It’s T+10 today. The doctor told my Mom she’s finishing the “first bad third” of this transplant journey, and she’ll soon enter the “second bad third”, which is slightly less bad. The final third is recovery, but in this situation it’s really best to take things one day at a time.
I’m glad we’ve moved on to math metaphors. Previously we inhabited a world filled with the kind of clichés that would have driven your freshman English comp professor around the bend: “This rocket has launched,” “It gets worse before it gets better,” “there’s no going back,” “it’s darkest before dawn,” etc.
Monday and Tuesday of this past week were Mom’s final days of Cytoxan. They were almost as dreadful as the initial rounds, however, they did control the nausea and vomiting in a way they didn’t the first time. Now that the Cytoxan is done, she’s on a host of medications to help the transplant itself. Antibiotics, antivirals, antifungals. She gets transfusions of red blood cells and platelets as needed. The chemo has almost completely killed her own marrow—her blood counts go down every day. Sometime between T+14 and T+21, we’re going to see the counts go up…IF THIS WORKED…that will be MY bone marrow doing it’s thing. I asked a nurse a lot of questions about what to look for—she got concerned and said to me, “I want you to remember, sometimes this doesn’t work, and you are not responsible”.

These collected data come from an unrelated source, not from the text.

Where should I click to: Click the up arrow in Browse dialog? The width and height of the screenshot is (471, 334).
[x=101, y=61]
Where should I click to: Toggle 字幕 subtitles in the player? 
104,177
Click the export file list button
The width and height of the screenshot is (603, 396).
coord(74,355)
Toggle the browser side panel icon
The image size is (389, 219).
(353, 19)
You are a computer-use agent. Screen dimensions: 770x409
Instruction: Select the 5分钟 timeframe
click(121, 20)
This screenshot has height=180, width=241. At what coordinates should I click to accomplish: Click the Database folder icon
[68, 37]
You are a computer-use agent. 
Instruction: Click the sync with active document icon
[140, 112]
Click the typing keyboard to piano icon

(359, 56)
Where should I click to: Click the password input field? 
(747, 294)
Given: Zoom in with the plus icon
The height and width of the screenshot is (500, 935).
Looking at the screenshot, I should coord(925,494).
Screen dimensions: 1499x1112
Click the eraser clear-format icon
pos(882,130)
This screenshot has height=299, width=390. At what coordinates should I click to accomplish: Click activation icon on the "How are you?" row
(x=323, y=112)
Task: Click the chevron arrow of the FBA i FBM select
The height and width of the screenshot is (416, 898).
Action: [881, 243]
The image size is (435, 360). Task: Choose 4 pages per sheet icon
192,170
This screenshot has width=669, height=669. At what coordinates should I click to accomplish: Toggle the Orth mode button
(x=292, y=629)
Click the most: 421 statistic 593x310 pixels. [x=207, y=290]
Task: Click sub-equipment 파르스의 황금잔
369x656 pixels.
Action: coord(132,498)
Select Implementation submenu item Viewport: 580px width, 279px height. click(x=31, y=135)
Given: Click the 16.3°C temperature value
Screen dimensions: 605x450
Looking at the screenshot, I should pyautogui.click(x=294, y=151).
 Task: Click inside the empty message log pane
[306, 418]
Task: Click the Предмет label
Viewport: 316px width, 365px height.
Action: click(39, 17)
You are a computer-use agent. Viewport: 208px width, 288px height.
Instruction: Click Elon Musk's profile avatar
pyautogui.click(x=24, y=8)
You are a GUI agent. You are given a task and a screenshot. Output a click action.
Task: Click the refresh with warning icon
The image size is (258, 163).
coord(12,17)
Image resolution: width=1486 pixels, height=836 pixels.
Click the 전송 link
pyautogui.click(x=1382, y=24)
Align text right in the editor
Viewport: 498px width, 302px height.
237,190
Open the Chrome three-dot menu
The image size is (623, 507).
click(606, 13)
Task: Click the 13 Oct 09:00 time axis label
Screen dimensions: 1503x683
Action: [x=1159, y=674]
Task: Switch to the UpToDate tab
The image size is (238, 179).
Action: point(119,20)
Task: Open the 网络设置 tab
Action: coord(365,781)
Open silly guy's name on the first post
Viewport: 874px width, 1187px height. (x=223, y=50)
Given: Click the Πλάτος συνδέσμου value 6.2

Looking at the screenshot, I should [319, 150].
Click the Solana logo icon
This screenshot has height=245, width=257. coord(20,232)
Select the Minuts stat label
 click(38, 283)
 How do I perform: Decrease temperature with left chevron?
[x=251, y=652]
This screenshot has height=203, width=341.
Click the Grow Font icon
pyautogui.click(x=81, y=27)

Of course it will work. And of course I’m responsible. OK, rationally, I’m not—the nurse is right; but I think it’s impossible not to feel invested in this. I guess that’s why anonymous donors are not invited to meet their recipient until a year after the transplant has passed.
We’ve had some good days and some bad days. One good day my Dad and I spent 4 hours with her and we talked about lots of good times and the day flew by. We’ve had some bad days where Mom is in so much pain she can’t even move her head from the pillow. The situation changes from hour to hour. Dad and I find our moods are influenced by how well she feels. If she’s good, we’re up, if she’s bad, we’re down. One thing remains though—the conviction that she’s made the right choice. In spite of the expected, and extremely difficult physical side effects of this procedure, SHE IS DOING IT. She made it through the bad chemo—ten times stronger than what they give most cancer patients. She is free from infection (knock on wood, throw salt, etc).
Mom’s biggest challenge right now has the lovely name “mucositis”. Those are sores that appear in all the mucous membranes (think about that for a second. Yep. ALL) after the kind of chemo she’s had. They won’t go away until her body can fight them off, so they’re going to be there a while. They make eating nearly impossible. They are giving her a strong pain-killer for that. If it becomes unbearable, they will give her a pain pump.
As for me, I’ve been amazed at how tired I am. The discharge sheet did say “2-4 weeks” until I felt better, but I’m tough! They didn’t mean me! Ha! I’ve been sleeping 10 hours a night and taking 3 hour naps every afternoon. And I still hobble around. I’m heading back to work tomorrow—hopefully they won’t find me curled up under my desk by 9th mod. And if they do find me, maybe they’ll just slip me a pillow.
Did you know that transplant patients can’t have live flowers? Actually, they can’t garden for the duration—there are lots of nasty fungus in dirt and mulch. I made my Mom some tissue paper roses for Mother’s Day and my son drew some pictures. He chose the subject matter: “Grandpa with one leg eaten by a crocodile” (yet he’s smiling…Dad says it’s because he still has the other leg) and “Grammy sticking her tongue out” (sort of appropriate).